The state has a list of short-term rentals in Massachusetts, and more than 200 properties in Newton are on that list. But the list is compiled using state tax data, and the real number could be higher.

So the Law Department has suggested amending the ordinance to make some important parts clearer and help the city sort out the mess of the short-term rental market.

Who’s home is this?

A big part of the problem is with people listing properties as short-term rentals that they don’t live in and renters listing short-term rentals for units they don’t own.

“We have tenants that listed on Airbnb—34 listings from one, 32 listings for another, 42 listings for another,” Deputy Inspection Services Director Andy Mavrelis said. “So what’s going on here?”

The city implemented an ordinance a few years ago relating to short-term rentals, as websites and apps like Airbnb and Vrbo have gained popularity as alternatives to hotels.

The city requires that the owner of a short-term rental live in the home for at least nine months out of each year and list it as their primary residence. This is meant to prevent someone from buying a dozen homes and turning them into vacation rentals.

That has the potential to create a legal mess, according to attorney Kristen Annunziatio of the city’s Law Department.

“Allowing someone who is a tenant or a lessee of a home or a unit, to operate a short-term rental has led to a situation where a single person or entity owns several properties that they can use for short-term rental purposes because they are purportedly occupied and listed as the primary residence of the lessee, which is a circumvention of the owner-occupied requirement for short-term rentals as it currently stands,” Annunziato explained.

Ciccariello mentioned an example—without giving names—of a two-family home with the owner leasing one part to their adult son and renting the other (supposedly owner-occupied) unit out as a short-term rental instead of the owner living in it themselves.

The city allows a short-term rental to house up to nine people at a time, so a two-family home with both units rented out could see 18 people staying in it at any given time.

And how does the city enforce a market that’s always changing by nature?
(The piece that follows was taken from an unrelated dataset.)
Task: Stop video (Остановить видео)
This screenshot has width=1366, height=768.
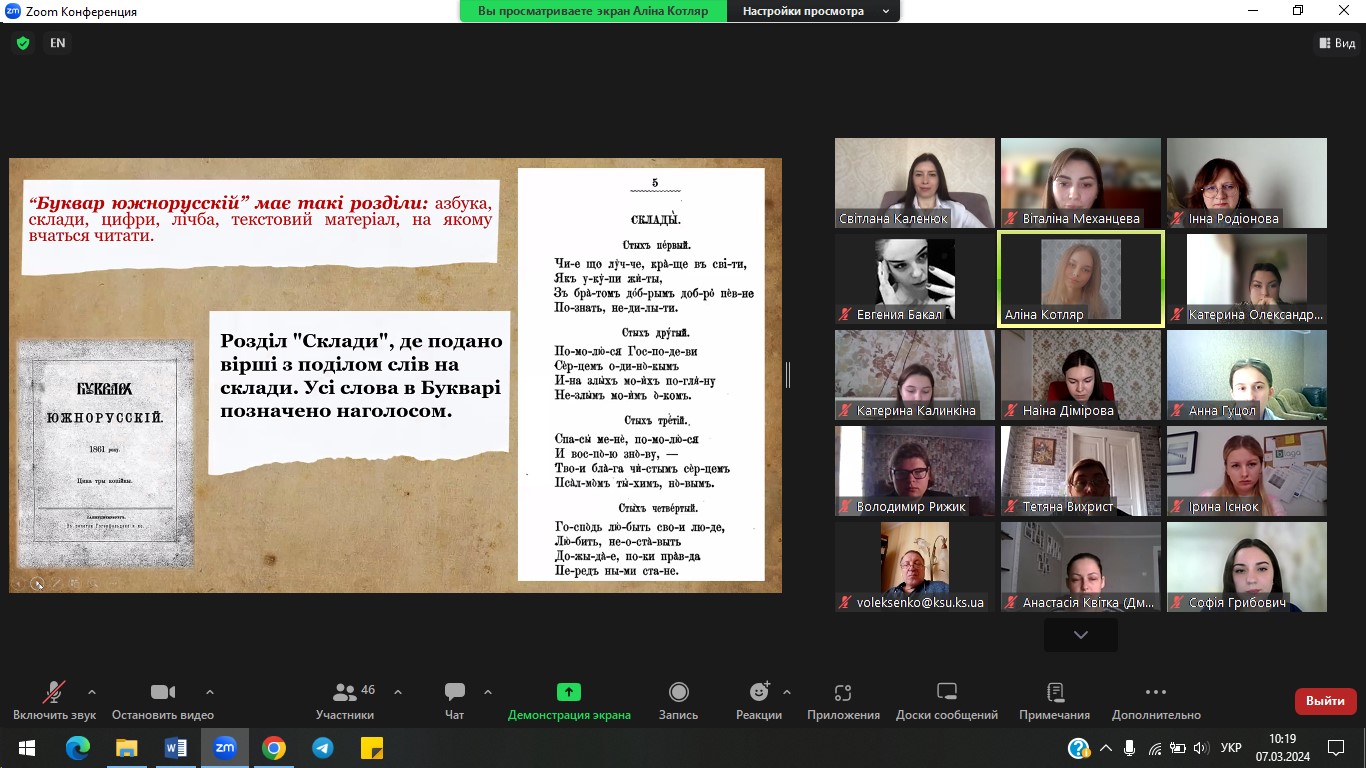Action: pos(162,700)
“Once the property is identified—by neighbor complaints, by online listing of the property—it has also been difficult for ISD [Inspectional Services Department] to figure out which party is the appropriate party to issue the notice of violation to, since there is this instance of discrepancy where a lessee can be leasing a unit they do not own, etc.,” Annunziato said.

Mitigating the mess

The first change proposed at the Zoning and Planning Committee is enforcing the requirement for every short-term rental listing and advertisement to include the property registration number.

“It will help with investigation and writing up violations for that property,” Ciccariello said.

Cambridge and Somerville both have the registration number requirement. And so does Newton, but it was lost in the original ordinance and hasn’t been enforced, attorney Andrew Lee of the Newton Law Department said.

Another requirement that’s being fine-tuned and clarified relates to properties owned by a corporation or a trust and used as short-term rentals, because those properties are difficult to figure out when it comes to who is designated as the beneficiary or the controlling shareholder.

“The proof-of-residency requirement will now clearly lay out who is the one living there,” Lee said. “And in order for them to do that, they need to provide two pieces of evidence, two documents showing that they live there—voter registration, vehicle registration, ID, etc.—and it has to be that name. It has to be the person who is reportedly the majority shareholder of the corporation, for example.”

The Zoning and Planning Committee unanimously passed the amendments clarifying the city’s short-term rental ordinance. The amendments will now head to the full City Council for a vote.

The changes don’t add any new zoning rules and simply clarify what the existing rules mean and what property owners must do to meet the existing requirements.

“These changes are really intended to shore up questions we’ve been asked, or that we anticipate being asked, when we go into court on these things, as well as making it easier for ISD to carry out their own tasks and fulfill the intention of the ordinances,” Annunziatio said.